What made this subversion possible was the inability of most animals to read. The two animals that could read (aside from the pigs) chose not to do anything about what they saw. Amongst other things, the right to access and read information is an important cornerstone of democracy.

This is where open file formats come in. As our lives become increasingly defined by electronic records, there needs to be a way for independent viewing and auditing. Paper is easily read, but computer files require software to decypher them. Imagine if you needed special (and expensive) glasses just to read the letter that you yourself wrote only a few years ago.

There has been a fair amount of discussion in the press regarding the OpenDocument and the so-called ‘Open’ XML formats. The primary focus of this reporting thus far has been on the political and technical facets. This is slowly changing, as the importance of long-term data preservation and freedom of information become apparent to ordinary folk.
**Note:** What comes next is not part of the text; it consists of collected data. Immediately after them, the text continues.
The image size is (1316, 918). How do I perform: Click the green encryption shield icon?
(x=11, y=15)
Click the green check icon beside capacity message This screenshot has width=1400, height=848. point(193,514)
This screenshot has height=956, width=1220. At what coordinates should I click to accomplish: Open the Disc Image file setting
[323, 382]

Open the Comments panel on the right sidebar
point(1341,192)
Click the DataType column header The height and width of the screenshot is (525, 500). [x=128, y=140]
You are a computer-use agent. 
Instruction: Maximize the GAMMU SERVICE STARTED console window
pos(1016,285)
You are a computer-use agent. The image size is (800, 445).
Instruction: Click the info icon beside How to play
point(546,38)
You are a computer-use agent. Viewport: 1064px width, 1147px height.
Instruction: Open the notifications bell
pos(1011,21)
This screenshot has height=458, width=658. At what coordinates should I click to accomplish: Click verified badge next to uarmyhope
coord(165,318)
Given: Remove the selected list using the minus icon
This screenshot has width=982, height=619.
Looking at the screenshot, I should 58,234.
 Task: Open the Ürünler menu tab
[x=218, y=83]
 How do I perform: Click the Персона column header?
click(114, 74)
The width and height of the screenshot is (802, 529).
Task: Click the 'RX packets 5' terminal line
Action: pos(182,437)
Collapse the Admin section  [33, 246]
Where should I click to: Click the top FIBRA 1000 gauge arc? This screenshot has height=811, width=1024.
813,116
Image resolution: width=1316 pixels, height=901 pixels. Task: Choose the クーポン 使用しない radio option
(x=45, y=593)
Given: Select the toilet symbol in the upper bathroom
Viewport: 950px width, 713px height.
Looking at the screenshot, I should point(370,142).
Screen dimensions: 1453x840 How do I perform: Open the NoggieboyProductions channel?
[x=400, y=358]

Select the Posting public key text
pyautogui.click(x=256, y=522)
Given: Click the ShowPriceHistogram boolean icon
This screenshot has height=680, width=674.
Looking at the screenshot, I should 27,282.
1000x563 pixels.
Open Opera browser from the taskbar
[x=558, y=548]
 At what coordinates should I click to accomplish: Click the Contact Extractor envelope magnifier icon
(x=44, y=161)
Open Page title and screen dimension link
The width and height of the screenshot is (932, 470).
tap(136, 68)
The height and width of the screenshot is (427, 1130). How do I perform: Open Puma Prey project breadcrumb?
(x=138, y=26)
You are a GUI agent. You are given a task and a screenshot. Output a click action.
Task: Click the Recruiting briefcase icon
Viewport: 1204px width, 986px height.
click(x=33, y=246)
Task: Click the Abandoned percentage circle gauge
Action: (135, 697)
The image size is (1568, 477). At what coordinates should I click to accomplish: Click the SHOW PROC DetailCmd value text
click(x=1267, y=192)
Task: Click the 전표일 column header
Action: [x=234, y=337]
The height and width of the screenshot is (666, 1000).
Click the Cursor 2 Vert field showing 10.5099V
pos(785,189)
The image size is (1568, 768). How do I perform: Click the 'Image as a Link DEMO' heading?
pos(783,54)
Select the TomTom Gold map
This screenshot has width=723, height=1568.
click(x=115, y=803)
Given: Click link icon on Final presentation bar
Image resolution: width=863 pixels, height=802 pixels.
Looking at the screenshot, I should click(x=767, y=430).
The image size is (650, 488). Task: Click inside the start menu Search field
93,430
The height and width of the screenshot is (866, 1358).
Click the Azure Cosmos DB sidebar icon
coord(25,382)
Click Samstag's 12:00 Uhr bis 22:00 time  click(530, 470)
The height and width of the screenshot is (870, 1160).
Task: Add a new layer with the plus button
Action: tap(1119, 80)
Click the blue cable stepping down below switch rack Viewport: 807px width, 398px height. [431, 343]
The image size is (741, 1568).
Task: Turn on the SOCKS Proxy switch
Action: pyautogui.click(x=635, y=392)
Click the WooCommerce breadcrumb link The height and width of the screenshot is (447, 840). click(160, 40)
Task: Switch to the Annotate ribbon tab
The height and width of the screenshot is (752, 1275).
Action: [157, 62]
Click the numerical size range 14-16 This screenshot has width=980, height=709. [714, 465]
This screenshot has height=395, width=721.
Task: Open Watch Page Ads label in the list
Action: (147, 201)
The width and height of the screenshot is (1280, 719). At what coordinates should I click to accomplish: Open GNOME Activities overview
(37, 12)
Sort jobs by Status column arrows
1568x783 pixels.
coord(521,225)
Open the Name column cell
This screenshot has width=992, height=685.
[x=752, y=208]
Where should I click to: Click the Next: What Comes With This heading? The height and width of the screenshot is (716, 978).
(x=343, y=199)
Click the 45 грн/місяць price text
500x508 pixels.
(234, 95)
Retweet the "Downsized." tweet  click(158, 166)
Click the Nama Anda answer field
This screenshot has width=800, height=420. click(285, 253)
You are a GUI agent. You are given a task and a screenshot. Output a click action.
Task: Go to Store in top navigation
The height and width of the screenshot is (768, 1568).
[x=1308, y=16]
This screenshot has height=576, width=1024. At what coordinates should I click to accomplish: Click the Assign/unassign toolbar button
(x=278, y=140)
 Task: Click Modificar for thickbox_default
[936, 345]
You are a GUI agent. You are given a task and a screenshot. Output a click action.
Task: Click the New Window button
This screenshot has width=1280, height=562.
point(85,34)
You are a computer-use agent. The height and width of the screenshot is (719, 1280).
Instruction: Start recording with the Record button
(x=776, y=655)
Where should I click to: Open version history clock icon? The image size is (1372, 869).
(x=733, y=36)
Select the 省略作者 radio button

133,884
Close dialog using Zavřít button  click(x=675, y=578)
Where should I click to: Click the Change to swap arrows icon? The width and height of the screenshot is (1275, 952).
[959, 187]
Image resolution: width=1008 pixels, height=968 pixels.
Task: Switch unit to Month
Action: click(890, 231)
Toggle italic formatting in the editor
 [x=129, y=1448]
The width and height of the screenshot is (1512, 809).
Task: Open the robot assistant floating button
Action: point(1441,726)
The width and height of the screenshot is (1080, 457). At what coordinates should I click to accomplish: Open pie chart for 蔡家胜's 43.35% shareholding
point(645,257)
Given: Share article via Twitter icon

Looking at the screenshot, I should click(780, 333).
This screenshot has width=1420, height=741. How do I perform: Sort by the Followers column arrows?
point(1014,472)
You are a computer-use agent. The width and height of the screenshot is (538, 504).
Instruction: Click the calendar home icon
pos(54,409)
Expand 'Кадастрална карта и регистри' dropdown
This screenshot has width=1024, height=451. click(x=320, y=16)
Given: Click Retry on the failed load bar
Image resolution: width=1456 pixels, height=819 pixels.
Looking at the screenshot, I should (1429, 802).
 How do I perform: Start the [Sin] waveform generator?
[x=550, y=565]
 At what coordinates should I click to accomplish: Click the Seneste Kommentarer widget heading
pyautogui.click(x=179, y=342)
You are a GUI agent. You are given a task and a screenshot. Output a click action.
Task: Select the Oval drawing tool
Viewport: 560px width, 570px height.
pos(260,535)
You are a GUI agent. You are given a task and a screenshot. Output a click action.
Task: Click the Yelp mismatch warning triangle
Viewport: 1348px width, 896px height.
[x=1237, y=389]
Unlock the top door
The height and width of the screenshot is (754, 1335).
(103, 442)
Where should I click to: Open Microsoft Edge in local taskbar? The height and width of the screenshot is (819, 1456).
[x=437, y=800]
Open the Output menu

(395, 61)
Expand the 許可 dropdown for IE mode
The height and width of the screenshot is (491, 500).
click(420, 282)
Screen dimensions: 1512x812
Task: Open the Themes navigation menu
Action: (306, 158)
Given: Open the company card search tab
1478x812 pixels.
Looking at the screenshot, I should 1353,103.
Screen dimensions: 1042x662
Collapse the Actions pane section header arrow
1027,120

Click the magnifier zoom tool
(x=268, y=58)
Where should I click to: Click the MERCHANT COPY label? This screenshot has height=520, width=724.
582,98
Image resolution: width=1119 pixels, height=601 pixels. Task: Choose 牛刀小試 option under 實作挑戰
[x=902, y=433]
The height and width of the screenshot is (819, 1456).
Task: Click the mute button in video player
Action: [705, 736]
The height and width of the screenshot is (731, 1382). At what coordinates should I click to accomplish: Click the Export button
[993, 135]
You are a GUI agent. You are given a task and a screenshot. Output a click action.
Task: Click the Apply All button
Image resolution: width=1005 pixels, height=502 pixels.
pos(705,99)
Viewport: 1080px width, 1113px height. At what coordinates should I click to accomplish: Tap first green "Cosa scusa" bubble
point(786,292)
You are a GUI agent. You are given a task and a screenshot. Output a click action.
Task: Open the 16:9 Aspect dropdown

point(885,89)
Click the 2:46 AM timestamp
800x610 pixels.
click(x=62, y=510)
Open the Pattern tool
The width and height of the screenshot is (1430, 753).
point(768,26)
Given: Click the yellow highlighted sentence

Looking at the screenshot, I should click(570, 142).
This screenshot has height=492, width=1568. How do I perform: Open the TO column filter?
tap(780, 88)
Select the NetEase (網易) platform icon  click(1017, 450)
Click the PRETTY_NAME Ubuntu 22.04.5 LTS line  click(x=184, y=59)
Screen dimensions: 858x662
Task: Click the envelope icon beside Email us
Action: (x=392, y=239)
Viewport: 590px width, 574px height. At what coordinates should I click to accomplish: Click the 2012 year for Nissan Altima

The BBC has published a report on the problem, and discusses how the UK National Archives are attempting to deal with it. Alas, it appears that they have opted for a short-sighted approach, relying on virtualisation of older operating systems and applications, through a direct partnership with Microsoft. With this approach, the format decoders/viewers (not to mention the operating system and software performing the virtualisation itself) remain closed in source and specification, and one must deal with a cumbersome virtual machine just to view a document.

Where is the guarantee that files can be read hundreds of years from now, just as we can do today with paper documents such as the historic Magna Carta? How does this partnership benefit me, an ordinary citizen who might wish to view ten- (or even two-) year-old public documents that are only available in a proprietary electronic format?

It’s both sad and frustrating to see that history is yet again repeating itself. Whilst the contents of the Domesday Book can still be read nearly 1000 years after completion, the digital BBC Domesday Project was rendered virtually unreadable a mere 16 years later.

Thankfully, there are efforts to create an infrastructure for long-term preservation and management of digital documents. To start with, there are open formats such as OpenDocument and PDF. The Australian National Archives have long been supporters of OpenDocument, to the extent that they are standardising upon it. Putting their money where their mouths are, they are building a completely open source (GPL, no less) data managment system that anybody can use or improve to suit their needs. Michael Carden gave a great talk [Ogg video] at this year’s linux.conf.au about this technology, known as Xena [PDF]. Whilst their UK counterparts seem to have forgotten that access to data is not just a privilege for those able to make exclusive agreements with purveyors of lock-in technologies, the Australian National Archives have been striving to ensure that nobody is left out of the digital revolution.

Four legs good, two legs… better? Let’s prevent this subversion from happening.